Btw, #Python Protocols are great for lightweight interfaces.

@zenforyen @cazabon @kevin @ado

I see the abstract arguments. But I would love to see a specific example where type hints helped.

Also in our own projects, I don't remember a situation where I thought "yes, we could have avoided trouble here".

In contrary, reading source code like of https://docs.sqlalchemy.org/en/20/core/engines.html#sqlalchemy.create_engine was always more cumbersome than e.g. https://docs.python.org/3/library/urllib.request.html#urllib.request.urlopen.

In my experience type hints take away the ease of #python which intentionally makes it different from #cpp, #java, #golang.

Engine Configuration — SQLAlchemy 2.0 Documentation

@folkerschamel @zenforyen @cazabon @ado This is a small example and a bit of a shameless plug, but check out my jinjanator-plugins project on PyPI and one of the format plugin projects.

Type hints are not mandatory for plugins to that tool, but the API is fully type-hinted and during development this helped me ensure that the plugin code was doing the right thing (returning a mapping of string keys with function values where the functions have the correct shape).

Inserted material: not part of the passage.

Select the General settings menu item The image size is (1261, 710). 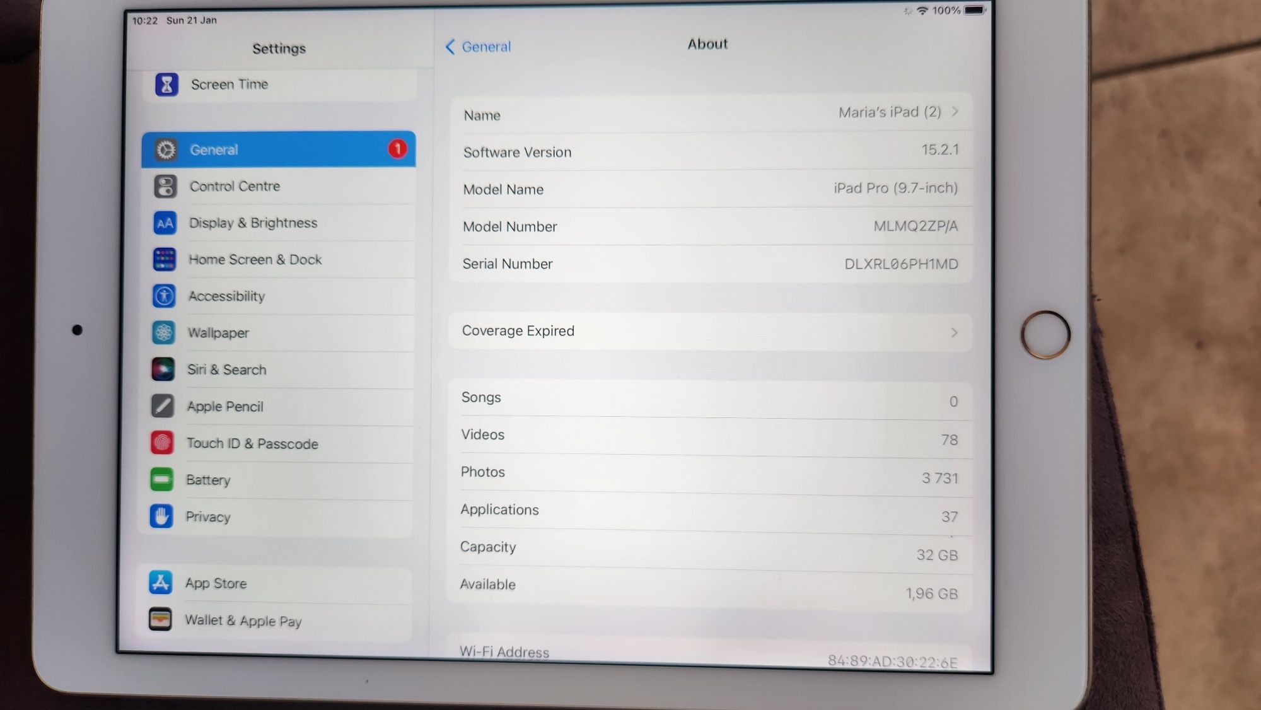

@kevin @zenforyen @cazabon @ado

Do you have a specific sample what kind of problem you caught during development via type hingts in such a way that it saved you trouble or avoided problems down the road later?

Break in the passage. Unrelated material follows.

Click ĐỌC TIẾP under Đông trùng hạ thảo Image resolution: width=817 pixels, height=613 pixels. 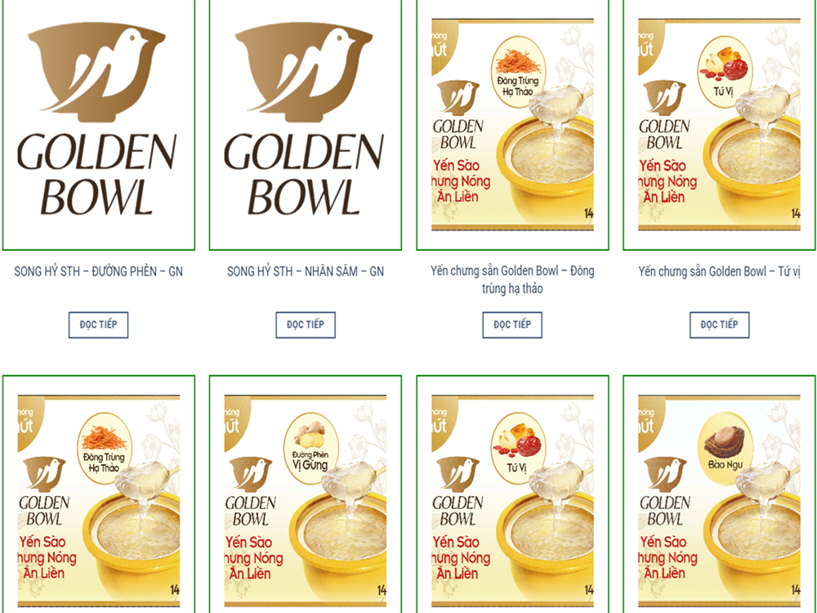coord(512,324)
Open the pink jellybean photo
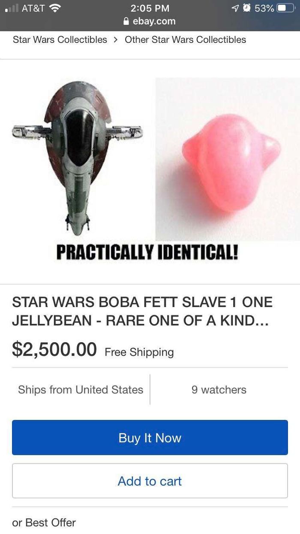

Maybe our situation and code base is just different (maybe https://mastodon.social/@folkerschamel/110881640133119780, https://mastodon.social/@folkerschamel/110881535040074008).

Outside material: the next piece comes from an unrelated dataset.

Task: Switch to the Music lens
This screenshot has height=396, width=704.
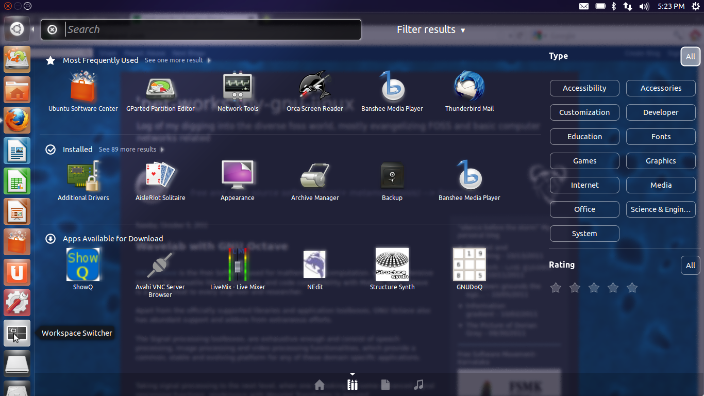Action: (418, 384)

Or maybe I miss something and can learn from it.🙂

@folkerschamel @zenforyen @cazabon @ado The problems found by static type checking would have also been found by unit testing, but they were found earlier and with detailed explanations of the type mismatch.

This saved me the time required to troubleshoot failing unit tests.

In this case the API involves a function returning a dict of functions which themselves return dicts, so it's quite easy to accidentally invoke the final function instead of the intermediate one and think you have done it correctly.

@kevin @zenforyen @cazabon @ado

What I definitely see is that static type checking finds bugs at "compile" time before even running your code (whether it's unit testing or just running it yourself). That's for sure an advantage of statically typed languages (and we use for example #cpp a lot). But in practice I don't saw a significant difference here.

Maybe refactoring would be the biggest difference.